United States: Pine Ridge indigenous youths join Dakota pipeline resistance

October 10, 2016
Issue 
Protest camp at Standing Rock resisting Dakota Access Pipeline.

Nearly 1000 Native American youth from the Oglala Lakota Sioux Tribe are seeking to raise US$100,000 to join month-long protests against the North Dakota Access Pipeline project.

Indigenous and environmental activists say the pipeline will ruin sacred burial grounds and pollute local water supplies — as well as transport oil that will contribute to global warming.

The youths are from the Pine Ridge Indian Reservation in South Dakota, which is among the poorest areas in the US.

“Lakota youth are determined to support their people, make an impact, and be part of the history that Native tribes are creating right now,” the group said via its Facebook page. “Many Oglala Lakota have already played a key part in the pipeline opposition.”

One Spirit Native Progress said that as well to strengthening the anti-pipeline movement, the trip would also bolster the youth’s organising efforts to combat high suicide rates on the impoverished reservation.

The Pine Ridge Reservation is “a third-world situation right in America’s back yard,” One Spirit Native progress wrote on its website.

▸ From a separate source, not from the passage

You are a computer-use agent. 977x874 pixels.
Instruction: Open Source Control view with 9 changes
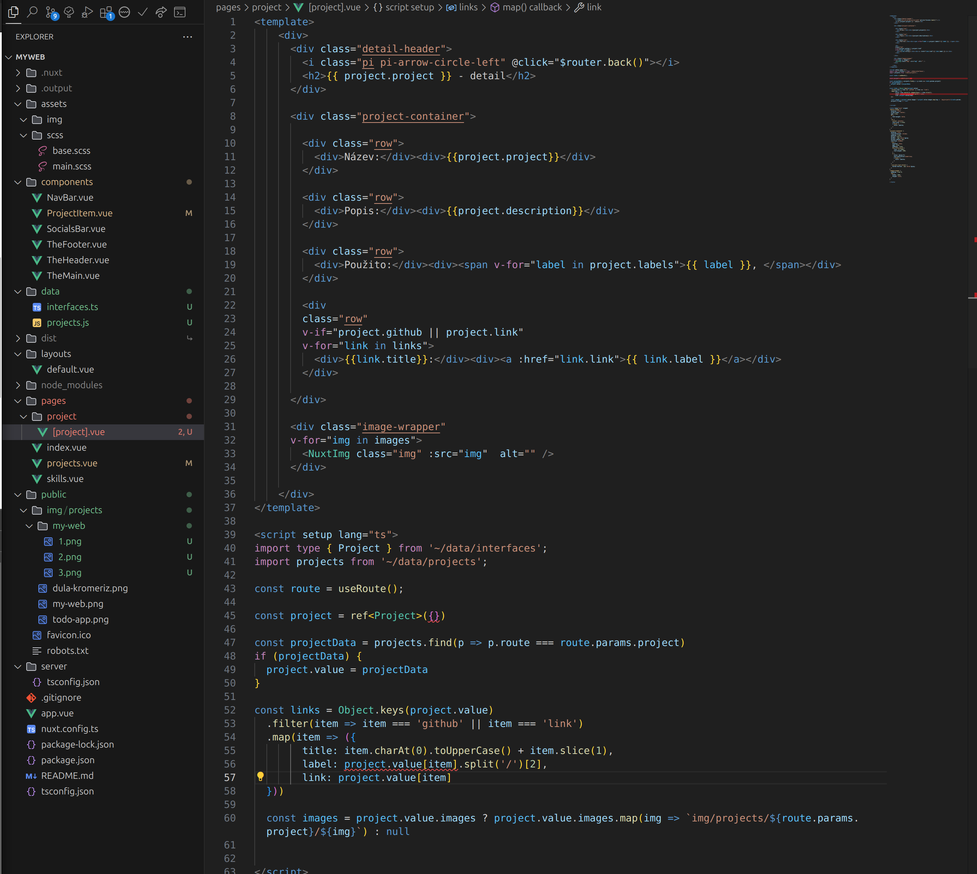(x=50, y=12)
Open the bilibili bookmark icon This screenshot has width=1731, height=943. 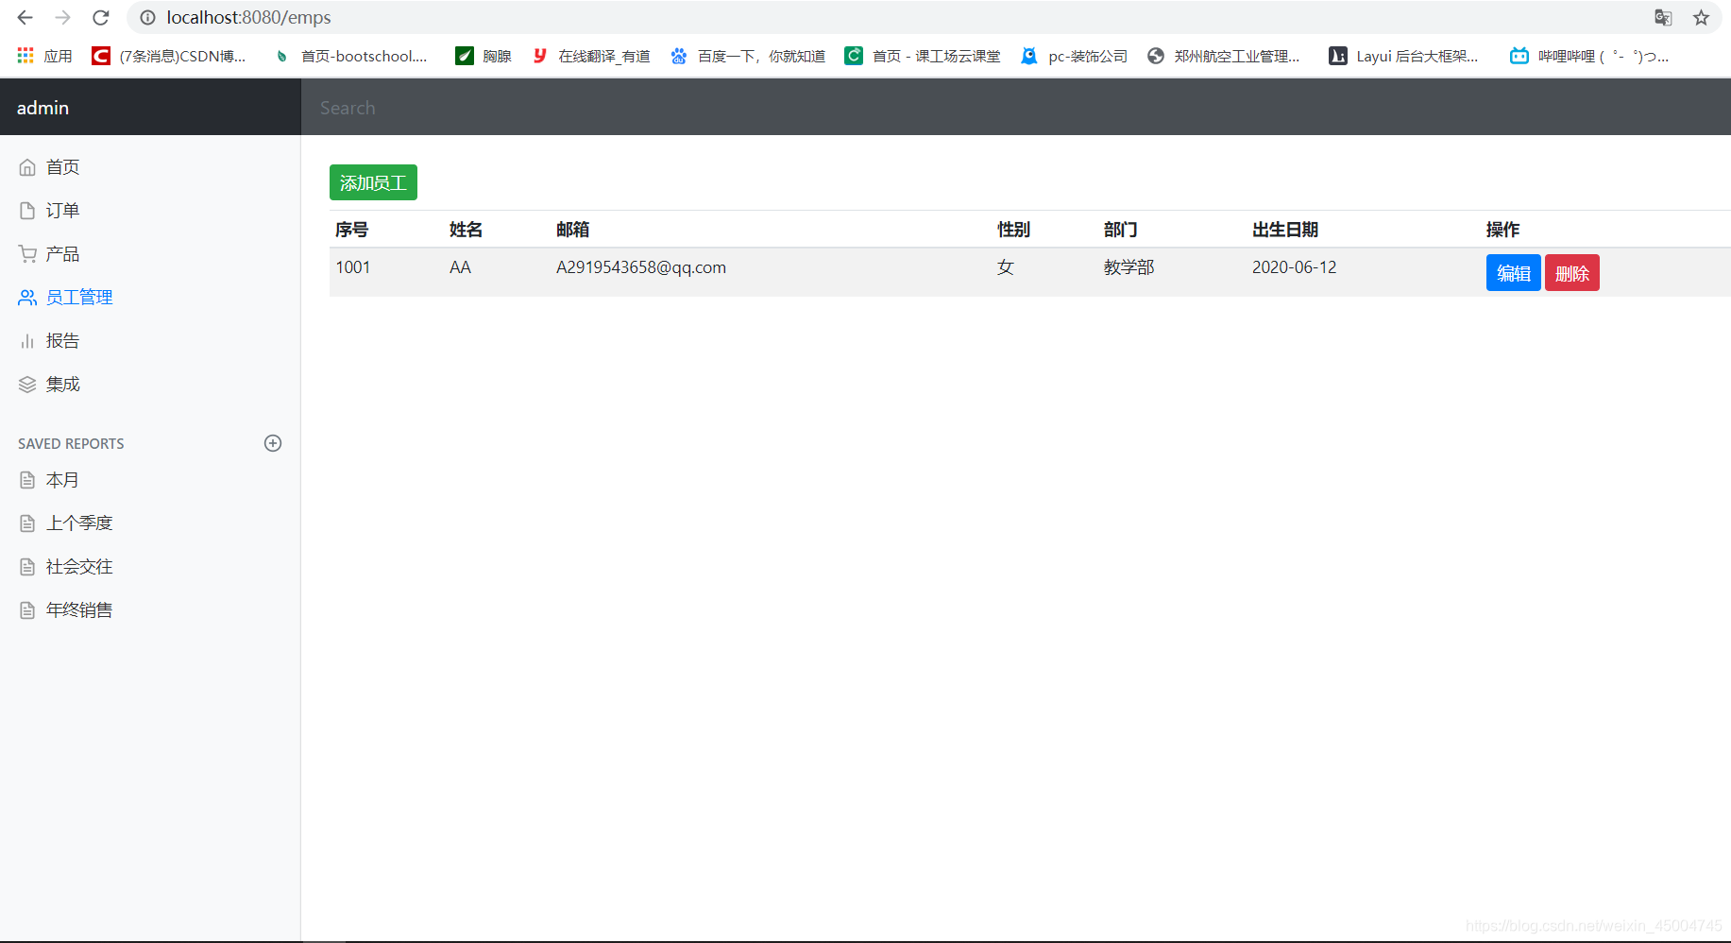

The reservation has the shortest life expectancy in the Western world outside of Haiti.

Unemployment on the reservation is estimated to be anywhere between 85-95%, with an astonishing 97% of the population living under the federal poverty line. Seventy-five percent of youth drop out of school, the group said, and diabetes is an epidemic.

“Most of the youth have been supporting their elders from afar until now, but they are determined to reach the protest site to lend their voice to the movement in person,” reads a statement by the youths. “They are more than their circumstances, and they are determined to prove it.”

The US$3.7 billion pipeline, led by Energy Transfer Inc., is expected to transport more than half a million barrels of oil a day through federal and private lands in North Dakota, South Dakota, Iowa and Illinois.

Ongoing protests have united more than 300 tribes in resistance. Construction has been halted on small sections of the pipeline, but the construction of other sections is set to continue.

Native American tribes, along with environmentalists, remain determined to continue their fight until the project is suspended.